Start of Data records

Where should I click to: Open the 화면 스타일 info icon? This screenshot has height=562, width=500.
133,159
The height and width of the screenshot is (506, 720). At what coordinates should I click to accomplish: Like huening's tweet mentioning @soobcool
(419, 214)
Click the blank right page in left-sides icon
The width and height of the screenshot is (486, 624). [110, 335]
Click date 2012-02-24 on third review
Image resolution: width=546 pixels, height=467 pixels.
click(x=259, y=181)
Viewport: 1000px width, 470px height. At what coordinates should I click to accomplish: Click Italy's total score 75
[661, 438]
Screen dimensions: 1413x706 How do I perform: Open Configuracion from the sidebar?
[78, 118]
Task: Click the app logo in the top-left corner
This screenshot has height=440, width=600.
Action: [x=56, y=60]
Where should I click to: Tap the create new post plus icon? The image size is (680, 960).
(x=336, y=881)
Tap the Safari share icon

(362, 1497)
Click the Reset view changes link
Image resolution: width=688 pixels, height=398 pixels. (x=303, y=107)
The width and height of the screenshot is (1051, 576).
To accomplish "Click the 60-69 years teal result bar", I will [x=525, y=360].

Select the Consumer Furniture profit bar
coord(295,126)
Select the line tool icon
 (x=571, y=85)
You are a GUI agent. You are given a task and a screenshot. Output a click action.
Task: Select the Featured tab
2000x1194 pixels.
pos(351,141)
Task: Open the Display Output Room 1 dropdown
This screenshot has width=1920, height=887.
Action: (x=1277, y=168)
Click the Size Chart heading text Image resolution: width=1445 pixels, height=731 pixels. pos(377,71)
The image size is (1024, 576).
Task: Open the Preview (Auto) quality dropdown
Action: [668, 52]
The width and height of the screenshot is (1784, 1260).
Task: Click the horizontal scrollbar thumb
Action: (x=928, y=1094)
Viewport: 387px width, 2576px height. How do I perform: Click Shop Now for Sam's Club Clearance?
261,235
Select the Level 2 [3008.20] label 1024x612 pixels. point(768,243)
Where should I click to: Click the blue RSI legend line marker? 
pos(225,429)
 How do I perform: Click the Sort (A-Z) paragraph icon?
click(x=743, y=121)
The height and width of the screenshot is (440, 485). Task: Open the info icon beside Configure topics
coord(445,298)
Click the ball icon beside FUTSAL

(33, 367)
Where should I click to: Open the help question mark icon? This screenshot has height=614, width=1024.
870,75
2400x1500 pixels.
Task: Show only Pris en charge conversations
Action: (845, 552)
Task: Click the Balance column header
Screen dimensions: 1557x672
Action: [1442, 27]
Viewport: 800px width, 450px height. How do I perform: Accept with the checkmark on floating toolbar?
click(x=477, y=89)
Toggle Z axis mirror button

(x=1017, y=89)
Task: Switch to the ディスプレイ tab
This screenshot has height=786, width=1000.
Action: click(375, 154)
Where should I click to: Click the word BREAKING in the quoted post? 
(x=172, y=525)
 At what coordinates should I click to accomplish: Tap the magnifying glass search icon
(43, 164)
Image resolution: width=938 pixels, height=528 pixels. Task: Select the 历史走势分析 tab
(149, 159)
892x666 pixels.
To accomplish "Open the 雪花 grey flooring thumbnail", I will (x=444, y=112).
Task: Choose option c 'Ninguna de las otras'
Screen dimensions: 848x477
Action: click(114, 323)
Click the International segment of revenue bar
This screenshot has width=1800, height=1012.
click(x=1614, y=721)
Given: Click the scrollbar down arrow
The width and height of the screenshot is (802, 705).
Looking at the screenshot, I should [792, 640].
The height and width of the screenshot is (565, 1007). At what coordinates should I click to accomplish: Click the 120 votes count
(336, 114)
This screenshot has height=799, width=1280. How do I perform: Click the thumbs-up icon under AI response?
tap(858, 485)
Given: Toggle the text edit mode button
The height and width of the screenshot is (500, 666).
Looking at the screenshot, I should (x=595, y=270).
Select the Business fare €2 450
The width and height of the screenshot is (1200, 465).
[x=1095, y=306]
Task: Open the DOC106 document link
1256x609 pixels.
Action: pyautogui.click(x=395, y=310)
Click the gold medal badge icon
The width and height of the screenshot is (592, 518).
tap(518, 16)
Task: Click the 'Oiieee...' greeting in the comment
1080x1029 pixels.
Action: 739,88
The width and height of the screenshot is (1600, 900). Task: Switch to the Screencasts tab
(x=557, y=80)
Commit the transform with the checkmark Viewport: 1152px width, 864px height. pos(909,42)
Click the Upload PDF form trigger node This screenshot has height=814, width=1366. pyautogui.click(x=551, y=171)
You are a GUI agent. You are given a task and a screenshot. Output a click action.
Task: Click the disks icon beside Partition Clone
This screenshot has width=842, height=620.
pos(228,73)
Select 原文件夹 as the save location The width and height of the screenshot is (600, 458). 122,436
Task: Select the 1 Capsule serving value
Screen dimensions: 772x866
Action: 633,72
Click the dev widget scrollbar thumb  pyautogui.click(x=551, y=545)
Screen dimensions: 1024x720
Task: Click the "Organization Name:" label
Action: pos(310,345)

End of Data records

Go over the listing above and copy out each line that includes "will".

To accomplish "Click the 60-69 years teal result bar", I will [x=525, y=360].
To accomplish "Open the 雪花 grey flooring thumbnail", I will (x=444, y=112).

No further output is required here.